(DATASET ENTRIES begins)
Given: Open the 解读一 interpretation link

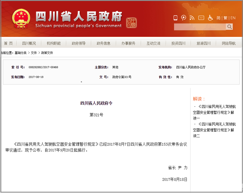Looking at the screenshot, I should point(214,112).
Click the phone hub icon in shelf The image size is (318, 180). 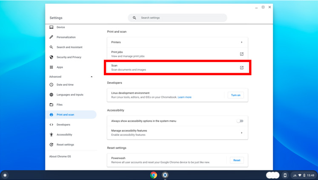pyautogui.click(x=285, y=175)
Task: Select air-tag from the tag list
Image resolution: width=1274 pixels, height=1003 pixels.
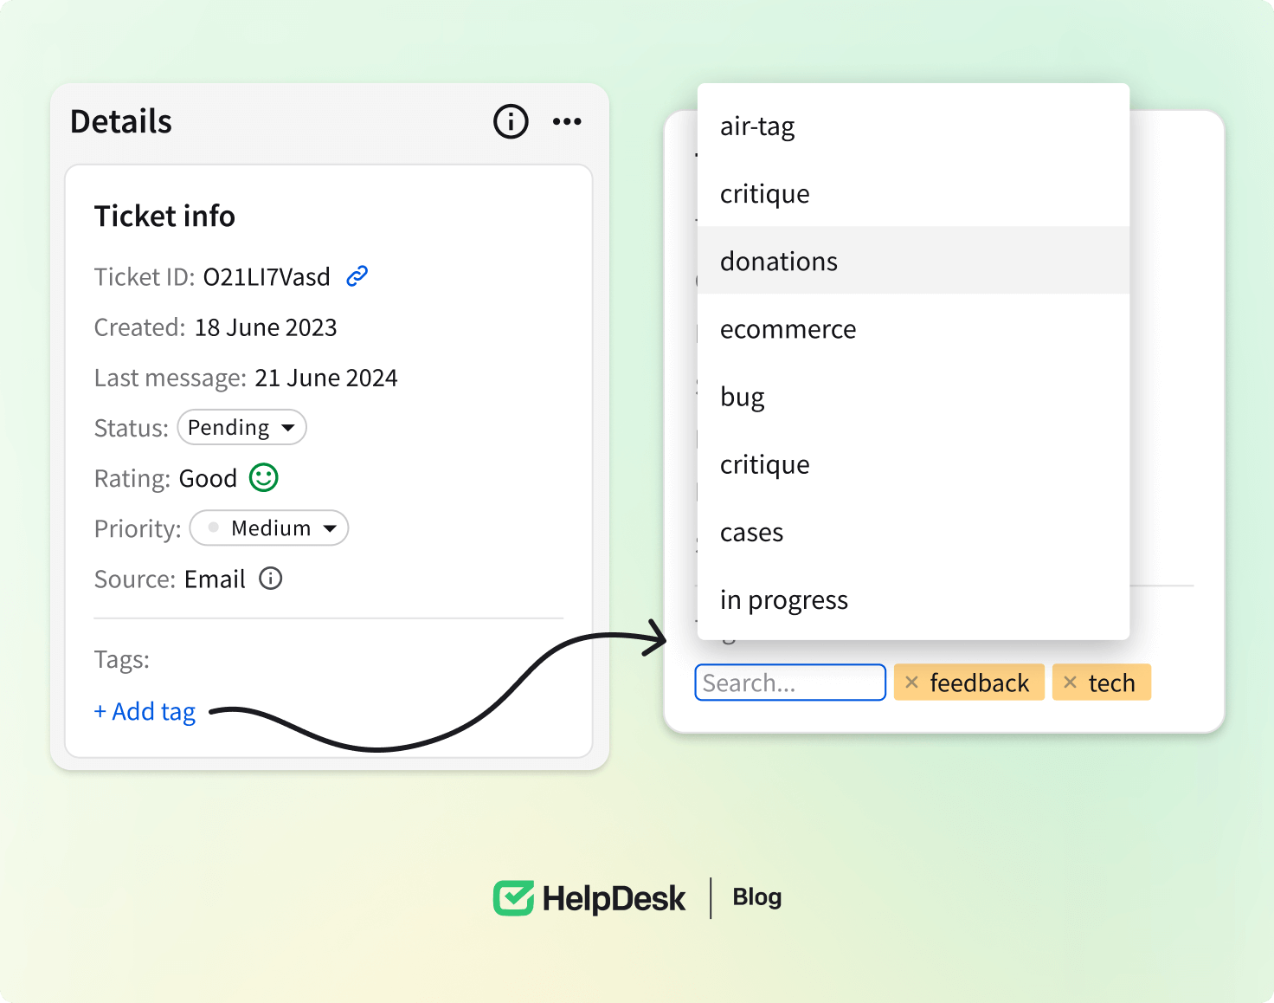Action: point(757,126)
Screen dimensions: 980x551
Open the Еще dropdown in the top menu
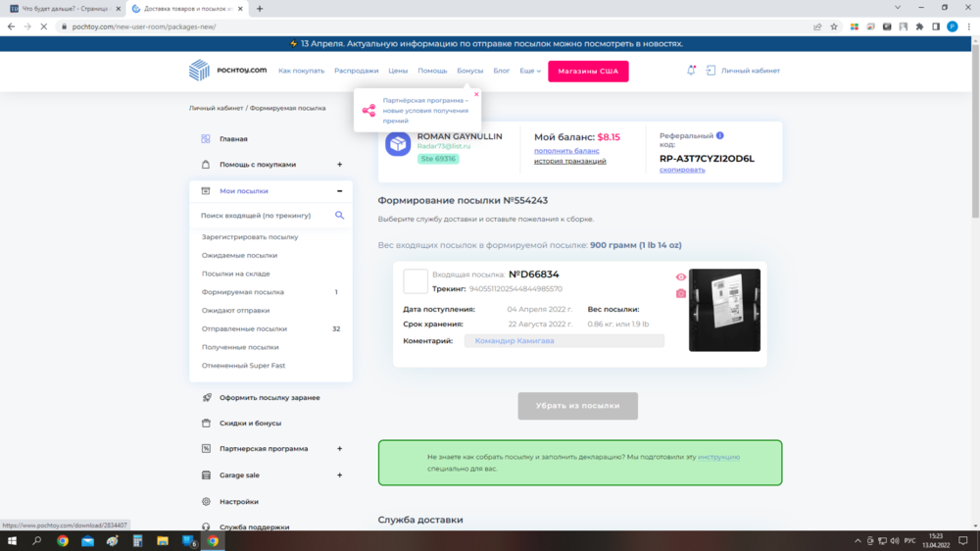(x=530, y=71)
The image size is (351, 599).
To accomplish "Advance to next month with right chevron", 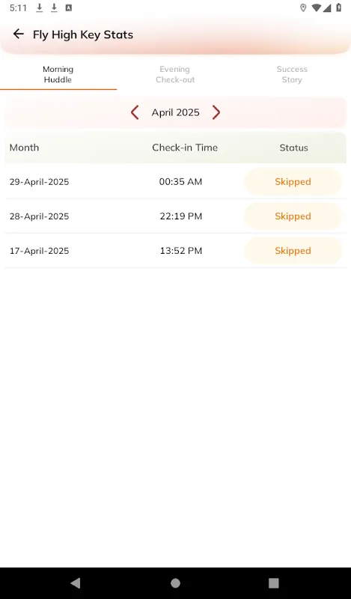I will [x=216, y=112].
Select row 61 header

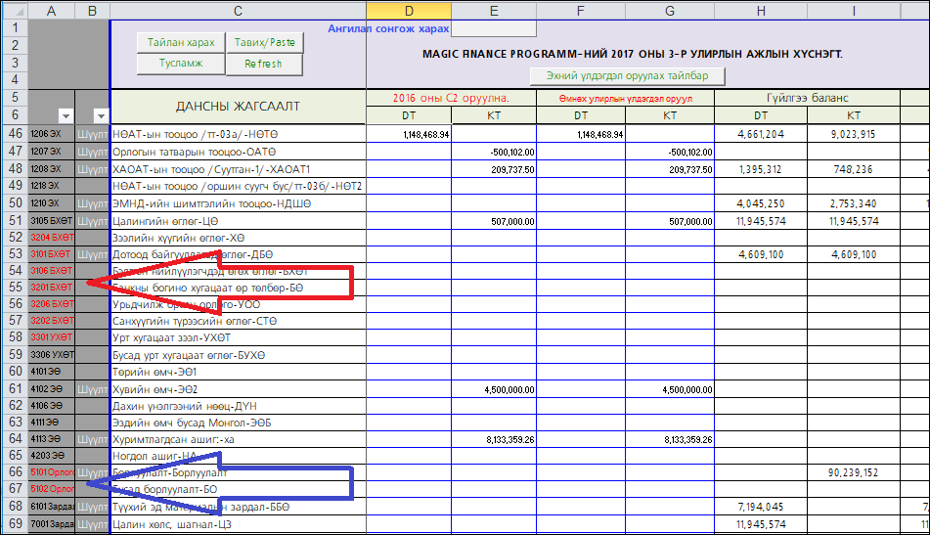tap(14, 389)
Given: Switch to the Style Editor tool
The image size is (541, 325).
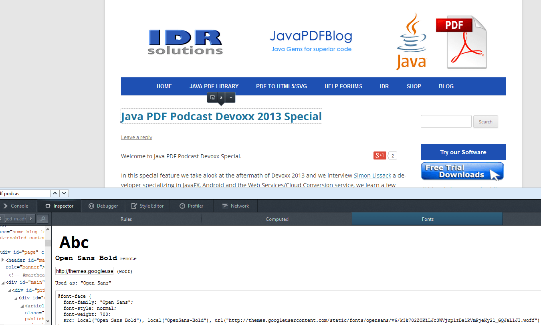Looking at the screenshot, I should (x=147, y=206).
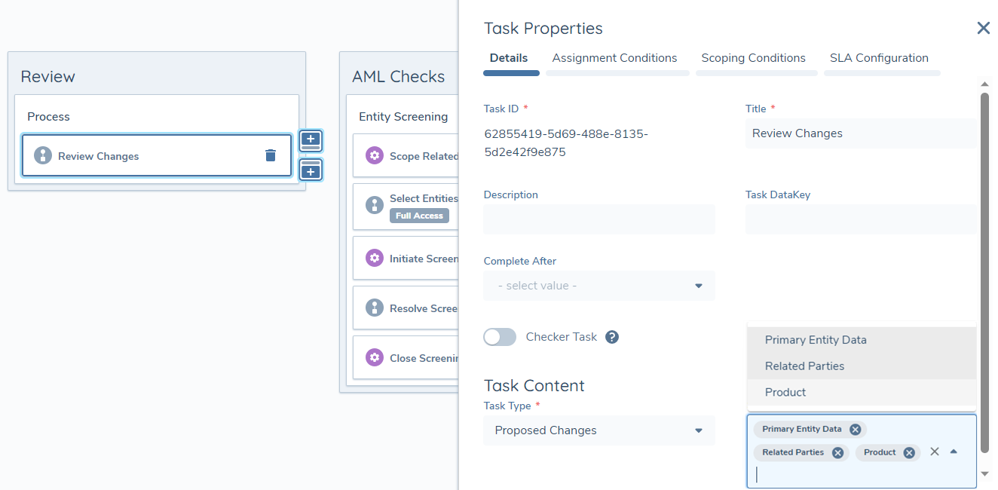Enable the Checker Task toggle
This screenshot has height=490, width=998.
(500, 337)
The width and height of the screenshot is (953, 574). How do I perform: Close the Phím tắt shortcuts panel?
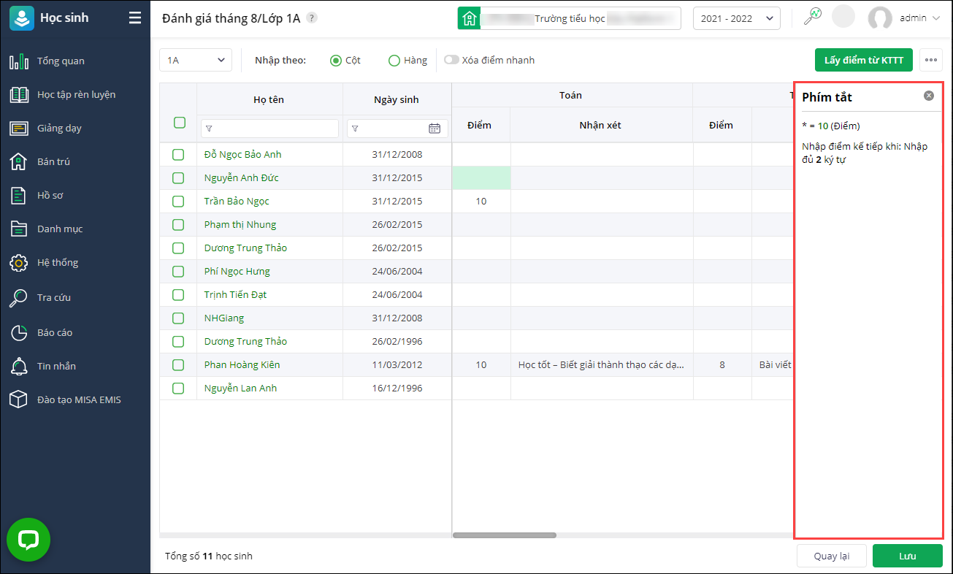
(DATASET ENTRIES ends)
WORK ORDER
Only the lines from the one holding "The image size is (541, 325)." to the last line of the entries above should be printed, exactly as they appear and with no pictures.

RESULT OF THIS EXERCISE
The image size is (541, 325).
Looking at the screenshot, I should (x=147, y=206).
Enable the Checker Task toggle
This screenshot has height=490, width=998.
(500, 337)
The width and height of the screenshot is (953, 574). How do I perform: Close the Phím tắt shortcuts panel?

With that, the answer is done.